ECLI:NL:GHAMS:2023:304

Gerechtshof Amsterdam

Datum uitspraak
7 februari 2023
Publicatiedatum
7 februari 2023
Zaaknummer
200.309.646/01
Instantie
Gerechtshof Amsterdam
Type
Uitspraak
Rechtsgebied
Civiel recht
Procedures
  • Hoger beroep
Vindplaatsen
  • Rechtspraak.nl
AI samenvatting door LexboostAutomatisch gegenereerd

Opheffing van beslag en vorderingen uit geldlening in civiele procedure

In deze zaak heeft Nortra Holding N.V. hoger beroep ingesteld tegen een vonnis van de voorzieningenrechter van de rechtbank Amsterdam, waarin beslag is gelegd door [geïntimeerde]. Nortra betwist de vorderingen die ten grondslag liggen aan de gelegde beslagen en vordert de opheffing daarvan.
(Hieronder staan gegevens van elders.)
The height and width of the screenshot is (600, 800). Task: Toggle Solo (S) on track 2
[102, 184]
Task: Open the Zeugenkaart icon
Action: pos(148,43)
De voorzieningenrechter had geoordeeld dat de vorderingen van [geïntimeerde] summierlijk ondeugdelijk waren, maar Nortra heeft in hoger beroep grieven ingediend tegen deze beslissing. De zaak betreft onder andere een geldlening van [naam 2] aan [naam 1], die door Nortra als investeringslening aan Simetra is verstrekt. Het hof heeft vastgesteld dat de vordering van [geïntimeerde] op Nortra niet kan worden onderbouwd, omdat de lening oorspronkelijk aan [naam 1] was verstrekt en niet aan Nortra. Het hof heeft geoordeeld dat er onvoldoende bewijs is dat Nortra als debiteur kan worden aangemerkt. Daarnaast heeft het hof de schadevordering van [geïntimeerde] wegens niet-nakoming van een fusieovereenkomst afgewezen, omdat niet is aangetoond dat Nortra aansprakelijk is voor de gestelde schade. Het hof heeft uiteindelijk de opheffing van de beslagen toegewezen en [geïntimeerde] veroordeeld in de proceskosten.

Uitspraak

GERECHTSHOF AMSTERDAM

afdeling civiel recht en belastingrecht, team I
zaaknummer : 200.309.646/01 KG
zaak- en rolnummer rechtbank Amsterdam: C/13/713566 / KG ZA 22-119
arrest van de meervoudige burgerlijke kamer van 7 februari 2023
inzake
NORTRA HOLDING N.V.,
gevestigd te Curaçao,
appellante,
tevens incidenteel geïntimeerde,
advocaat: mr. I.M.C.A. Reinders Folmer te Amsterdam,
tegen
[geïntimeerde],
wonend te [woonplaats] , [land] ,
geïntimeerde,
tevens incidenteel appellant,
advocaat: mr. S.W. Holterman te Utrecht.
Partijen worden hierna Nortra en [geïntimeerde] genoemd.

1.De zaak in het kort

[geïntimeerde] heeft ten laste van Nortra diverse beslagen gelegd. Nortra betwist de vorderingen op grond waarvan [geïntimeerde] verlof heeft gekregen van de voorzieningen-rechter van de rechtbank Amsterdam om deze beslagen te mogen leggen. Zij vordert daarom de opheffing van deze beslagen.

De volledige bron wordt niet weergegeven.